[Word and element location records]
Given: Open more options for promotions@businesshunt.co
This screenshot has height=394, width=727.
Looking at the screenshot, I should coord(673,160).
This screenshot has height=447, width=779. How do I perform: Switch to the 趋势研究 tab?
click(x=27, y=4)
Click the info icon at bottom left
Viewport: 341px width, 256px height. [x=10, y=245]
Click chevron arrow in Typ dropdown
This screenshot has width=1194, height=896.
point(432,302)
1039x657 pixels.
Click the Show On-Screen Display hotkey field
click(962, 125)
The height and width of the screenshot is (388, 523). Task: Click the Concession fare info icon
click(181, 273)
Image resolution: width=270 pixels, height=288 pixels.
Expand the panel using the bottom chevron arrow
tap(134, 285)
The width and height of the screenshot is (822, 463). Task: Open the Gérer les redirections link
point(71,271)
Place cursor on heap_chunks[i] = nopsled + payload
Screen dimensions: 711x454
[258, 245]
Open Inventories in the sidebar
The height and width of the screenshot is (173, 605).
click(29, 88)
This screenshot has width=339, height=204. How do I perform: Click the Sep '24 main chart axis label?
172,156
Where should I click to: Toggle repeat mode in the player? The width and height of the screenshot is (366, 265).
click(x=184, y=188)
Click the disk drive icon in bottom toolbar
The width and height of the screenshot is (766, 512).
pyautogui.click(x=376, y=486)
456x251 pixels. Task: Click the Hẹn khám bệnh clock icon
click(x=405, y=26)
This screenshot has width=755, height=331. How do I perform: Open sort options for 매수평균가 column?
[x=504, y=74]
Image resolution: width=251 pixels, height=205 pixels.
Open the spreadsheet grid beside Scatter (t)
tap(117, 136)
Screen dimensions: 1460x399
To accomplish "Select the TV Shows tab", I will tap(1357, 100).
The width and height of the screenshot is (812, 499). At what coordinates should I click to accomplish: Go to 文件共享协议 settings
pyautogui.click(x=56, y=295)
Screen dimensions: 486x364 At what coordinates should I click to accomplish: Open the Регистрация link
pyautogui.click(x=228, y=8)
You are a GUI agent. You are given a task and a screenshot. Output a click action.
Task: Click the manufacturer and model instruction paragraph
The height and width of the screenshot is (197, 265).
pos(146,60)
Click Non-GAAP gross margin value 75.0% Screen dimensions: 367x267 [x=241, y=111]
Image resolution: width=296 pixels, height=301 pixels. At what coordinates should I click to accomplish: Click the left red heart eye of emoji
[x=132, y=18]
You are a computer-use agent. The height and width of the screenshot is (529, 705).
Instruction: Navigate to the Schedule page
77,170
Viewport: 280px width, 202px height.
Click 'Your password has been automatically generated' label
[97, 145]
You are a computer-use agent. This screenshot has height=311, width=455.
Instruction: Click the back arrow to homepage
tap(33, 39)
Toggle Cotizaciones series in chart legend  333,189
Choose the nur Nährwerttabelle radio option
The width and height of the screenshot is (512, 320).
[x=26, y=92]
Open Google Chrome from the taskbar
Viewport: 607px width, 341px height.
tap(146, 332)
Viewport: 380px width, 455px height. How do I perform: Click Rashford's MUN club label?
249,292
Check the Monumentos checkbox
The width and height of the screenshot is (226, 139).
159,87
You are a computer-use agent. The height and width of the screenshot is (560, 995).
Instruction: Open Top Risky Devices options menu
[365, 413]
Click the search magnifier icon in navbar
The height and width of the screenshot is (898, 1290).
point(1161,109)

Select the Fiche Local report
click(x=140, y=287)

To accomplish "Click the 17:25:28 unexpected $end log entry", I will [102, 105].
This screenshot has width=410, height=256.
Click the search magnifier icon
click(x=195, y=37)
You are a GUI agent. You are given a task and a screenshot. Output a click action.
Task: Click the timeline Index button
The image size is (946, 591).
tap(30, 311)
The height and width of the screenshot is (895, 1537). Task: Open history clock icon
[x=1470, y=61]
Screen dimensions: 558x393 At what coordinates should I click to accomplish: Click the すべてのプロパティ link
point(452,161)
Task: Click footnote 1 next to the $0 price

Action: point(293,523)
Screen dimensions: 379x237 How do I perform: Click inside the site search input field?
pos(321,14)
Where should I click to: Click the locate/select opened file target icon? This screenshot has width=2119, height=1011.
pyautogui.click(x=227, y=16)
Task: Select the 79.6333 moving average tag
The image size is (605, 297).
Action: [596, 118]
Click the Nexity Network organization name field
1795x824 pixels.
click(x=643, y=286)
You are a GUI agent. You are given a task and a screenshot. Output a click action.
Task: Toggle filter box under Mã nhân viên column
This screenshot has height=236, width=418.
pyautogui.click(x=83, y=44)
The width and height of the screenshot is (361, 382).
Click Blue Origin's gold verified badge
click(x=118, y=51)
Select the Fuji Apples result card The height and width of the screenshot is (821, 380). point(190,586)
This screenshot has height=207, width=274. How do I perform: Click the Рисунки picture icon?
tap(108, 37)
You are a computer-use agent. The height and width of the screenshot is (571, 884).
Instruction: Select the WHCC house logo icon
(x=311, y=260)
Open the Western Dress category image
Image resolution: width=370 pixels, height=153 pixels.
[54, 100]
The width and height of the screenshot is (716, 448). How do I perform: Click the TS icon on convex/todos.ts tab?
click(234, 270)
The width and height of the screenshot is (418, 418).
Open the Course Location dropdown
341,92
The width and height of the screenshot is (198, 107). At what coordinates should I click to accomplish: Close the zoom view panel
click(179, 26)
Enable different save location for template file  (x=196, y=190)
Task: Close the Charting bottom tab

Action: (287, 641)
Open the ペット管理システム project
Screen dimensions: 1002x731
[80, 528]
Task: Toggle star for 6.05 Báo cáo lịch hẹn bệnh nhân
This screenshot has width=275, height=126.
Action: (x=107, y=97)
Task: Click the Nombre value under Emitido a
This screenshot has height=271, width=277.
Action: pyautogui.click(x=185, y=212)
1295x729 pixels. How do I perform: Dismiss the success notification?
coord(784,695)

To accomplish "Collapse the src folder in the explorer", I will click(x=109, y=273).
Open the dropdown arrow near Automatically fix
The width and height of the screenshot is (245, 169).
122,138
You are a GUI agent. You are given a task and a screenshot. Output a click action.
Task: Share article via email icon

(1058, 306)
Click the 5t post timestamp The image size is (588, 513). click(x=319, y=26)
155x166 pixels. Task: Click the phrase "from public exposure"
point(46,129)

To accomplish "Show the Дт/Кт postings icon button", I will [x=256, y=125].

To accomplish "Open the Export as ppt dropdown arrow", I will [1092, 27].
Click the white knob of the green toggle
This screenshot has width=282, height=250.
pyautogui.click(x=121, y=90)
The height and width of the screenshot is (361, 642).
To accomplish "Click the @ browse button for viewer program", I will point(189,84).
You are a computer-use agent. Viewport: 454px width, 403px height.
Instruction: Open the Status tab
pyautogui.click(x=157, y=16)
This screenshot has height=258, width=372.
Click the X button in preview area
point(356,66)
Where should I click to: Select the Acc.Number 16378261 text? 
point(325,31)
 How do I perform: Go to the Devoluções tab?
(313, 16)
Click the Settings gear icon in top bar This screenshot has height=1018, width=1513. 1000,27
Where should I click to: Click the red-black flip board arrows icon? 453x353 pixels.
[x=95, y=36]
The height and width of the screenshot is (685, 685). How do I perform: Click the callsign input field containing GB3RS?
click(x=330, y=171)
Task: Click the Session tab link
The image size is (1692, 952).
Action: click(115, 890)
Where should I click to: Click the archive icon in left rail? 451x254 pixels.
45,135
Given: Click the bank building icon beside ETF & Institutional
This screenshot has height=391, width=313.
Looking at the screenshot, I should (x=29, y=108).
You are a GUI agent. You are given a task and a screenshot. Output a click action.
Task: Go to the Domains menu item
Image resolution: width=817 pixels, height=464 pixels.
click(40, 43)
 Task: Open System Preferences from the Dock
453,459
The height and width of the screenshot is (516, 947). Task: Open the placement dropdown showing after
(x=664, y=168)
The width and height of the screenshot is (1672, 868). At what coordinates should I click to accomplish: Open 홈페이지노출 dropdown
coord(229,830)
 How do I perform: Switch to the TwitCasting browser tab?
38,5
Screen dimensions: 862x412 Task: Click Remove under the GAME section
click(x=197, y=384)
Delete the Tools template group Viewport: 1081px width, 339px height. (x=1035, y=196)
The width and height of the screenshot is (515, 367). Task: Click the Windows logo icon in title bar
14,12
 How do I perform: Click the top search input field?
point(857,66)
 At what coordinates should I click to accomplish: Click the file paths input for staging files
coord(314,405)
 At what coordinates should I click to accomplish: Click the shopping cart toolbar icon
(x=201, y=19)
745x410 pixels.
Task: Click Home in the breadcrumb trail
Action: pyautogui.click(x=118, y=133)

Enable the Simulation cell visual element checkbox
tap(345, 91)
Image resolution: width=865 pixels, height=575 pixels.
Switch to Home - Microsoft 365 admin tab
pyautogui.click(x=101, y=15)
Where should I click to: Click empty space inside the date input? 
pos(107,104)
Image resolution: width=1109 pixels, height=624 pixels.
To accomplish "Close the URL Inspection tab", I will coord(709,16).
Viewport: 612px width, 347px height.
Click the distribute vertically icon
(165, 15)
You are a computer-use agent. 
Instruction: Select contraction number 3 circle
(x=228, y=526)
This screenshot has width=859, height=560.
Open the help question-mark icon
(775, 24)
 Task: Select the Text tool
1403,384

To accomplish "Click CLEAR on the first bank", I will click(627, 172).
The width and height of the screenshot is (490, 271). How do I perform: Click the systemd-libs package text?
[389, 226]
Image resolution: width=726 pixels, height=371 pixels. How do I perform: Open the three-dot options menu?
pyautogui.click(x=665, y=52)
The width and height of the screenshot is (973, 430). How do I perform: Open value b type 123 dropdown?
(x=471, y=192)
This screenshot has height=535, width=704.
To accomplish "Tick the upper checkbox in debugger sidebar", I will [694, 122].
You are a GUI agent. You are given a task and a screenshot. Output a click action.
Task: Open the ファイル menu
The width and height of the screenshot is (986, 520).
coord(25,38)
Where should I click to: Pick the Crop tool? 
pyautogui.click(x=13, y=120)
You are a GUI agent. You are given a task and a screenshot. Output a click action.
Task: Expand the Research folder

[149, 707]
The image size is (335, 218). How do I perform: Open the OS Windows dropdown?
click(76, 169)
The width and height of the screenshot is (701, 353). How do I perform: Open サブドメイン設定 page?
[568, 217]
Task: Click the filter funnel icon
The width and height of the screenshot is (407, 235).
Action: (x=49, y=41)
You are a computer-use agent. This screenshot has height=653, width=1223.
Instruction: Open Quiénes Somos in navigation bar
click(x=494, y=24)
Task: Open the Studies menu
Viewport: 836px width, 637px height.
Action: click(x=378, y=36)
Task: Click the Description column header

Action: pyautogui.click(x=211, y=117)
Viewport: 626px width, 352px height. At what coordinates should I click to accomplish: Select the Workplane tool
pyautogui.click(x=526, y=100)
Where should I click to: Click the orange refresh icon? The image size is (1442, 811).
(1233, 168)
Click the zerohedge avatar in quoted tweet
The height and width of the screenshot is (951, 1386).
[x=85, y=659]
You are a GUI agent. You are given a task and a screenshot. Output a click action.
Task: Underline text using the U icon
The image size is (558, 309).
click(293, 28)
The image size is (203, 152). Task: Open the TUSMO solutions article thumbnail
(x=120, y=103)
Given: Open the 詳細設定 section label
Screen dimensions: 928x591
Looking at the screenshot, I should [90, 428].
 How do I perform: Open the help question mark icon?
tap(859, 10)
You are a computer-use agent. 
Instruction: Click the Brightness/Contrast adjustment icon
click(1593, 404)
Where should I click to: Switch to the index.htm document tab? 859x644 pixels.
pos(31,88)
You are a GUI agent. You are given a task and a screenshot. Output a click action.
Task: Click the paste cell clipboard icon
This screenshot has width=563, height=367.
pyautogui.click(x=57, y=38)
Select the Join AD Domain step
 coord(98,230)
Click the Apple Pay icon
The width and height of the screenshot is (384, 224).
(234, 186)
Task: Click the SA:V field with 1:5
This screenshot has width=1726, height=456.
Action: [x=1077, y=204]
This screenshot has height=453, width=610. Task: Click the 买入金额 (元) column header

## What you will do
Copy out every line from the one containing "The image size is (203, 152)." down to the one containing "pyautogui.click(x=57, y=38)", keeping both of those lines and changing nothing.

## Response below
The image size is (203, 152). Task: Open the TUSMO solutions article thumbnail
(x=120, y=103)
Given: Open the 詳細設定 section label
Screen dimensions: 928x591
Looking at the screenshot, I should [90, 428].
 How do I perform: Open the help question mark icon?
tap(859, 10)
You are a computer-use agent. 
Instruction: Click the Brightness/Contrast adjustment icon
click(1593, 404)
Where should I click to: Switch to the index.htm document tab? 859x644 pixels.
pos(31,88)
You are a GUI agent. You are given a task and a screenshot. Output a click action.
Task: Click the paste cell clipboard icon
This screenshot has width=563, height=367.
pyautogui.click(x=57, y=38)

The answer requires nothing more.